Background. Nosocomial urinary tract infection is a well-known problem in hip fracture patients. There are several risk factors for nosocomial urinary tract infection described in the literature.
Design. Prospective observational study with a descriptive and comparative design.
Methods. Hip fracture patients were included consecutively between April 2006–March 2007. Excluded were those under 50, having an indwelling urinary catheter, signs of cognitive impairment or additional severe physical problems at the time of admission. To verify nosocomial urinary tract infection, a urine specimen was taken at admission and discharge. Patients with and without nosocomial urinary tract infection were compared.
Results. The study included 86 hip fracture patients, of whom 45 (52·3%) contracted nosocomial urinary tract infection in hospital. Earlier reported risk factors for nosocomial urinary tract infection were not confirmed in this study, with one exception: diabetes. All diabetic patients in the study contracted urinary tract infections. Patients receiving cloxacillin as antibiotic prophylaxis for wound infection contracted UTI less often than other patients. There were no statistical differences between groups with regard to urinary tract infection frequency four months after fracture or with regard to mortality after one year.

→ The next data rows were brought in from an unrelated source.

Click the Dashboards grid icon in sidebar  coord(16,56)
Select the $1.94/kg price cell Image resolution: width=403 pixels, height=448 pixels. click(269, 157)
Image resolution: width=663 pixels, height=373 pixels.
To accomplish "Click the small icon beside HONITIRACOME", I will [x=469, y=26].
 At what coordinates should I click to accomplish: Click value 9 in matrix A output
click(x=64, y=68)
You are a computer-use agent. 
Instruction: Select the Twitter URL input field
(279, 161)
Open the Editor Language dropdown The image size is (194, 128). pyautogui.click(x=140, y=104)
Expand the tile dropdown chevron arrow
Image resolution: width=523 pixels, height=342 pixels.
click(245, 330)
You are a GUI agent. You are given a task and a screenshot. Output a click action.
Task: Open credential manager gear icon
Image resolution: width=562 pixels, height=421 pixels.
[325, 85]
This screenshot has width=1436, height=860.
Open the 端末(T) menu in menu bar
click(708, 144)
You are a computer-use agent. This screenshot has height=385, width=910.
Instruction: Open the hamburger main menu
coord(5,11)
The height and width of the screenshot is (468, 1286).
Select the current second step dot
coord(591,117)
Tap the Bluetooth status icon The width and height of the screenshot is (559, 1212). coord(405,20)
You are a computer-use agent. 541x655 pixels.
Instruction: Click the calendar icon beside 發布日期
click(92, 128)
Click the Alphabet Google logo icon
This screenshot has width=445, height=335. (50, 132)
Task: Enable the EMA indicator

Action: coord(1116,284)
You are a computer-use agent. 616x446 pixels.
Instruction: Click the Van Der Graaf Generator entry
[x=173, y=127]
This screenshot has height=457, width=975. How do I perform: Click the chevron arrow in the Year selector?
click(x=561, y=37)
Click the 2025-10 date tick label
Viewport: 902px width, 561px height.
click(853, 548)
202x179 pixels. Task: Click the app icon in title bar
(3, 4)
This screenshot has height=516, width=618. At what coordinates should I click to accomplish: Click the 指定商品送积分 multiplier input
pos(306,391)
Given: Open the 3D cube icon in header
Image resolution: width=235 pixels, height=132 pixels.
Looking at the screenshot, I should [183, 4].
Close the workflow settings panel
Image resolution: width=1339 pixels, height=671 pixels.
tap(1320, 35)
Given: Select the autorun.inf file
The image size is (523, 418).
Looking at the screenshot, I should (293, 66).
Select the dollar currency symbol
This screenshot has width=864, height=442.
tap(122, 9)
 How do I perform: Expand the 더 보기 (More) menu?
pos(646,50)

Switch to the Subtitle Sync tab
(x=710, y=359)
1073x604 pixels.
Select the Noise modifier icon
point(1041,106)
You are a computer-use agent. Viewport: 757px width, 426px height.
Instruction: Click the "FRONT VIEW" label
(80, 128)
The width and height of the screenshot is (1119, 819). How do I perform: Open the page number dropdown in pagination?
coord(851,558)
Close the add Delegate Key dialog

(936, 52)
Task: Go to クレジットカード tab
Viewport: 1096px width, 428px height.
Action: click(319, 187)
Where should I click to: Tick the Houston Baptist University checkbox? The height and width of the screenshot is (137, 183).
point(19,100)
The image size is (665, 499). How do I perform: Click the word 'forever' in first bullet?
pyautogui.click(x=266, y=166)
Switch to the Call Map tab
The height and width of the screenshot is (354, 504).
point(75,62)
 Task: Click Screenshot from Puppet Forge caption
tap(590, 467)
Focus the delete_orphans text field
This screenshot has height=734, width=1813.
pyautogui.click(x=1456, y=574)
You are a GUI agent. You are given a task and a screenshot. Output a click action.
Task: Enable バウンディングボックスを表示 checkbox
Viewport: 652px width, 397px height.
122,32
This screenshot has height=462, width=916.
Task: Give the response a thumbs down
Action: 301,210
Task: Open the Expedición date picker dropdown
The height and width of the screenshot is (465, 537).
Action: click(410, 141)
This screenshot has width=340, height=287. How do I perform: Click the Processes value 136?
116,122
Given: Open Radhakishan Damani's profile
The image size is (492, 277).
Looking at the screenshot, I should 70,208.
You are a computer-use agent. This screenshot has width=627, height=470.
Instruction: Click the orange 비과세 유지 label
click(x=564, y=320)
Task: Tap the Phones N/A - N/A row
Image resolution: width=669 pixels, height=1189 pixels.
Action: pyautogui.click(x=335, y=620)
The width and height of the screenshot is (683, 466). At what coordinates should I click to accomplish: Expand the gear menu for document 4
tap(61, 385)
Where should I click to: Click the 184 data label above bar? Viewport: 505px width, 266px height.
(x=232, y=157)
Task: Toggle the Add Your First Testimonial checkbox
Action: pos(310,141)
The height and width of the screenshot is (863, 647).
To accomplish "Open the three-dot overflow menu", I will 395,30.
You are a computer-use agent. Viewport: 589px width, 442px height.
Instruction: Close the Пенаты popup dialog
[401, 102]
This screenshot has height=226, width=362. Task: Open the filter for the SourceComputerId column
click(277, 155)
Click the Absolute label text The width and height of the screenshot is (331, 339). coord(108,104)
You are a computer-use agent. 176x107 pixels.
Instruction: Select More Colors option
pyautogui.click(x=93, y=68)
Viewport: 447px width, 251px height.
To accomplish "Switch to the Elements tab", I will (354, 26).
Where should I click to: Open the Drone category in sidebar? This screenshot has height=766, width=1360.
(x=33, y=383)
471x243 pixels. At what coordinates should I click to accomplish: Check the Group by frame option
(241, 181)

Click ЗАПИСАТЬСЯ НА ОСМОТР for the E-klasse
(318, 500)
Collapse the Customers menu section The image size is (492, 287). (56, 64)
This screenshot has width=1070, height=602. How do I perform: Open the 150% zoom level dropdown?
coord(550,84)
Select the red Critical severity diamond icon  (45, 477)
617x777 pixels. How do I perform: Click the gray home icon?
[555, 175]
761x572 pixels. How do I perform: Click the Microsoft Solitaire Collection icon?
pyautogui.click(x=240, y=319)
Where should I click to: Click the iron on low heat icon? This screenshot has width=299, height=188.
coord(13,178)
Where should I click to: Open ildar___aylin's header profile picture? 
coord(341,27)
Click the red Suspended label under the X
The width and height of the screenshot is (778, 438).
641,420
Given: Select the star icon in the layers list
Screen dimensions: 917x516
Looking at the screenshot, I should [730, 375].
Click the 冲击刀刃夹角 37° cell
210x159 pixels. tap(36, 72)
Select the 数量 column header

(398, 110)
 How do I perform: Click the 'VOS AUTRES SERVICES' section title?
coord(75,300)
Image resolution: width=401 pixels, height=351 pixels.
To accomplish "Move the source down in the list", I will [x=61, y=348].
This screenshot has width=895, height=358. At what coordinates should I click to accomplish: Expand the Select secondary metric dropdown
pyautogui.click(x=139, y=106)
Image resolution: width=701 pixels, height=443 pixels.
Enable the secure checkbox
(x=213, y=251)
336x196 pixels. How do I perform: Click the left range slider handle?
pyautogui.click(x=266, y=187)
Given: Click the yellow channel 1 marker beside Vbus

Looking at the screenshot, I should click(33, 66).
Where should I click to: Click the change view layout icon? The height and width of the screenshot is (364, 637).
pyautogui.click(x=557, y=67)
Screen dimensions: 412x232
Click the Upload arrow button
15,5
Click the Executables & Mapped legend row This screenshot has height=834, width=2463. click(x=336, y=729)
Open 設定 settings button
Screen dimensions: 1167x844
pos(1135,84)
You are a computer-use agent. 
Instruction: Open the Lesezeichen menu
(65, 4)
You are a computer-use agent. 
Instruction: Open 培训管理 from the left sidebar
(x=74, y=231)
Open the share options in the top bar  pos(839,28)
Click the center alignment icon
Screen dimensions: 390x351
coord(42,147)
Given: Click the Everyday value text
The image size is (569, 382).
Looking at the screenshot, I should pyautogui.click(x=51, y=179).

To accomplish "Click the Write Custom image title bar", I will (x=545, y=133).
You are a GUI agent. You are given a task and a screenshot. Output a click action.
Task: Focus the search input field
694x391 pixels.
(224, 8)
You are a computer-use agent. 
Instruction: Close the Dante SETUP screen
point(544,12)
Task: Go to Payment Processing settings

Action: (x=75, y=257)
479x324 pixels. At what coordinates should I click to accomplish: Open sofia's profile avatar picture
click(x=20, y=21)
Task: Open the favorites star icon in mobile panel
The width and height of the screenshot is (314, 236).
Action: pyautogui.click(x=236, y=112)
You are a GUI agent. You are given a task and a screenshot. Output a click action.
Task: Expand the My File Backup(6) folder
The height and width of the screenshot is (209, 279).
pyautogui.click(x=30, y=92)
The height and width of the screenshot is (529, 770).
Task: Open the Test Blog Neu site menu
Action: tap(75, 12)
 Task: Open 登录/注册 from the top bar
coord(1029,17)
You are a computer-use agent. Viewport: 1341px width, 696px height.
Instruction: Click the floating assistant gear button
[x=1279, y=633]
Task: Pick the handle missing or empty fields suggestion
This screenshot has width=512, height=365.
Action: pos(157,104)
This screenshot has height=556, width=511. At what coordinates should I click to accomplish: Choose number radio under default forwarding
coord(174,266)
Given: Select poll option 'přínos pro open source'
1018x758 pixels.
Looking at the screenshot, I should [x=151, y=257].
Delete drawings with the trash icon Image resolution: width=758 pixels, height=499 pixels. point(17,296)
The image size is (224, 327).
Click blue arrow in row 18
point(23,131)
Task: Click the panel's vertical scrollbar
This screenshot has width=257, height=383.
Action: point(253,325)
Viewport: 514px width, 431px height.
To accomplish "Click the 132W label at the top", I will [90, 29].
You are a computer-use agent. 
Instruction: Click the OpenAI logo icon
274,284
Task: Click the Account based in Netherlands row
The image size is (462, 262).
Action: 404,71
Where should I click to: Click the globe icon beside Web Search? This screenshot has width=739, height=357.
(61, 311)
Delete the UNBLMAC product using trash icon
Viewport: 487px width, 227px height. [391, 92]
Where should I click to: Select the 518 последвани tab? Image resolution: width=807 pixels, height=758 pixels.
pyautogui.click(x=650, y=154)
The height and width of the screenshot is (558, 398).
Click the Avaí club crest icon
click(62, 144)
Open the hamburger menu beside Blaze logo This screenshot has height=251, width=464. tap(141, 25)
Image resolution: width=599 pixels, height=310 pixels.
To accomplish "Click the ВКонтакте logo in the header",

Conclusion. Diabetes was the only previously known risk factor for nosocomial urinary tract infection confirmed among hip fracture patients in this study. Cloxacillin as antibiotic prophylaxis for surgery seemed to offer a certain protection against nosocomial urinary tract infection.
Relevance to clinical practice. Nurses in clinical practice should be aware of the risk of urinary tract infections in hip fracture patients and especially in hip fracture patients with diabetes. Patients given cloxacillin as antibiotic prophylaxis seem less likely to contract nosocomial urinary tract infection.